On Thu, Sep 17, 2020 at 08:25:38AM -0300, Jason Gunthorpe wrote:
> On Wed, Sep 16, 2020 at 02:46:19PM -0400, Peter Xu wrote:
> 
> > My understanding is this may only work for the case when the fork()ed child
> > quitted before we reach here (so we still have mapcount==1 for the
> > page).  
> 
> Yes
> 
> > What if not?  Then mapcount will be greater than 1, and cow will
> > still trigger.  Is that what we want?
> 
> That doesn't work today anyhow, so it is fine continuing to be broken.
> 
> > Another problem is that, aiui, one of the major change previous patch proposed
> > is to avoid using lock_page() so that we never block in this path.
> 
> I saw you mention this before, but it looks like the change was to
> lift some of the atomc_reads out of the lock and avoid the lock if
> they indicate failure, checking also for page_maybe_dma_pinned()
> outside the lock just means the rare case of FOLL_PIN we will take the
> lock again.

Sorry to be unclear.  What I meant was that iiuc if we want to guarantee the
pinned page will be reused, then try_lock_page() could be too weak, and we may
still need lock_page().  E.g., an race on another thread who locked the page
accidentally which fails the try_lock_page() can trigger unexpected cow for the
pinned pages.

> 
> > Maybe even more complicated, because "correctness" should be even harder
> > than "best effort reuse" since it can cause data corruption if we didn't do it
> > right...
> 
> The only correct way is for the application to avoid write protect on
> FOLL_PIN pages. The purpose here is to allow applications that hadn't
> hit "bad luck" and failed to keep working.
> 
> Another thought is to insert a warning print here as well that the
> program is working improperly? At least it would give a transition
> period to evaluate the extent of the problem.
> 
> We are thinking it is going to be a notable regression.
> 
> I botched the last version of the patch, here is something a bit
> better.
> 
> Does it seem like it could be OK? I know very little about this part
> of the kernel

In my humble opinion, the real solution is still to use MADV_DONTFORK properly
so we should never share the DMA pages with others when we know the fact.

The apps may work with the old kernels, but IMHO they just work by accident
because the DMA pages were luckily not shared due to any other reason when the
write-protect page fault happens. E.g., the parent did waitpid() on the childs
so it is guaranteed that there will only be one user of the page then it'll be
reused as long as we check the mapcounts. But that's kind of a "workaround" at
least to me, since I'd say the sharing should not happen at all at the first
place, right after we know it's a DMA page.
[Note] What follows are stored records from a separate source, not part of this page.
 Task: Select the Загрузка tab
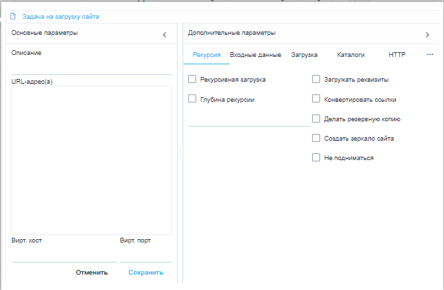click(x=304, y=55)
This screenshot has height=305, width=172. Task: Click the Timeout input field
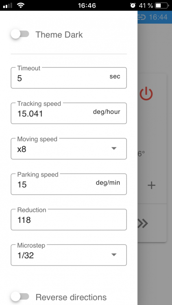coord(69,78)
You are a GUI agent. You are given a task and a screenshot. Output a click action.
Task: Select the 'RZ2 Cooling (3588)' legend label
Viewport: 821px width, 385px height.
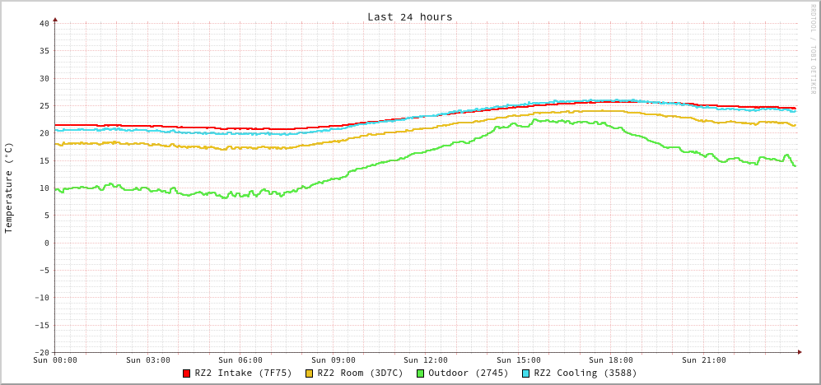[585, 373]
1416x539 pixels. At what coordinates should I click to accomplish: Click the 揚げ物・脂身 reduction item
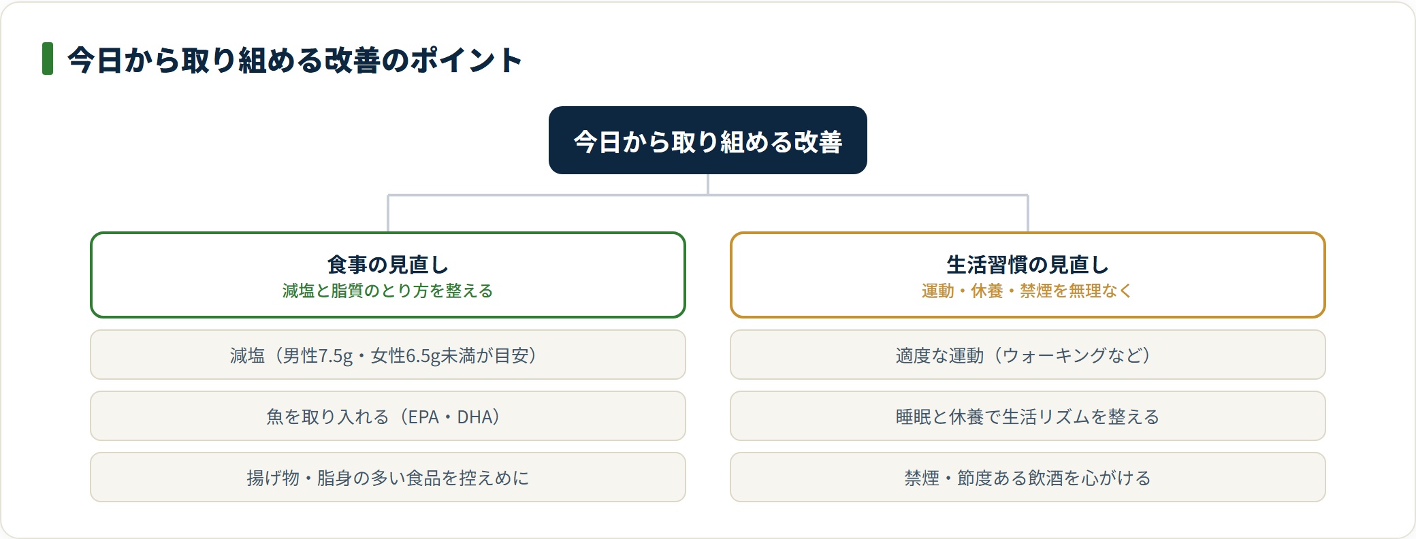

It would be good if Linus or Andrea could share their thoughts, or anyone who
knows better (I'd bet a plenty of.. :).

Thanks,

> 
> Thanks,
> Jason
> 
> diff --git a/mm/memory.c b/mm/memory.c
> index 469af373ae76e1..332de777854f8b 100644
> --- a/mm/memory.c
> +++ b/mm/memory.c
> @@ -2889,6 +2889,24 @@ static vm_fault_t wp_page_shared(struct vm_fault *vmf)
>  	return ret;
>  }
>  
> +static bool cow_needed(struct vm_fault *vmf)
> +{
> +	int total_map_swapcount;
> +
> +	if (!reuse_swap_page(vmf->page, &total_map_swapcount))
> +		return true;
> +
> +	if (total_map_swapcount == 1) {
> +		/*
> +		 * The page is all ours. Move it to our anon_vma so the rmap
> +		 * code will not search our parent or siblings.  Protected
> +		 * against the rmap code by the page lock.
> +		 */
> +		page_move_anon_rmap(vmf->page, vmf->vma);
> +	}
> +	return false;
> +}
> +
>  /*
>   * This routine handles present pages, when users try to write
>   * to a shared page. It is done by copying the page to a new address
> @@ -2942,13 +2960,27 @@ static vm_fault_t do_wp_page(struct vm_fault *vmf)
>  		struct page *page = vmf->page;
>  
>  		/* PageKsm() doesn't necessarily raise the page refcount */
> -		if (PageKsm(page) || page_count(page) != 1)
> +		if (PageKsm(page))
>  			goto copy;
> +		if (page_count(page) != 1) {
> +			/*
> +			 * If the page is DMA pinned we can't rely on the
> +			 * above to know if there are other CPU references as
> +			 * page_count() will be elevated by the
> +			 * pin. Needlessly copying the page will cause the DMA
> +			 * pin to break, try harder to avoid that.
> +			 */
> +			if (!page_maybe_dma_pinned(page))
> +				goto copy;
> +		}
> +
>  		if (!trylock_page(page))
>  			goto copy;
>  		if (PageKsm(page) || page_mapcount(page) != 1 || page_count(page) != 1) {
> -			unlock_page(page);
> -			goto copy;
> +			if (cow_needed(vmf)) {
> +				unlock_page(page);
> +				goto copy;
> +			}
>  		}
>  		/*
>  		 * Ok, we've got the only map reference, and the only
> 

-- 
Peter Xu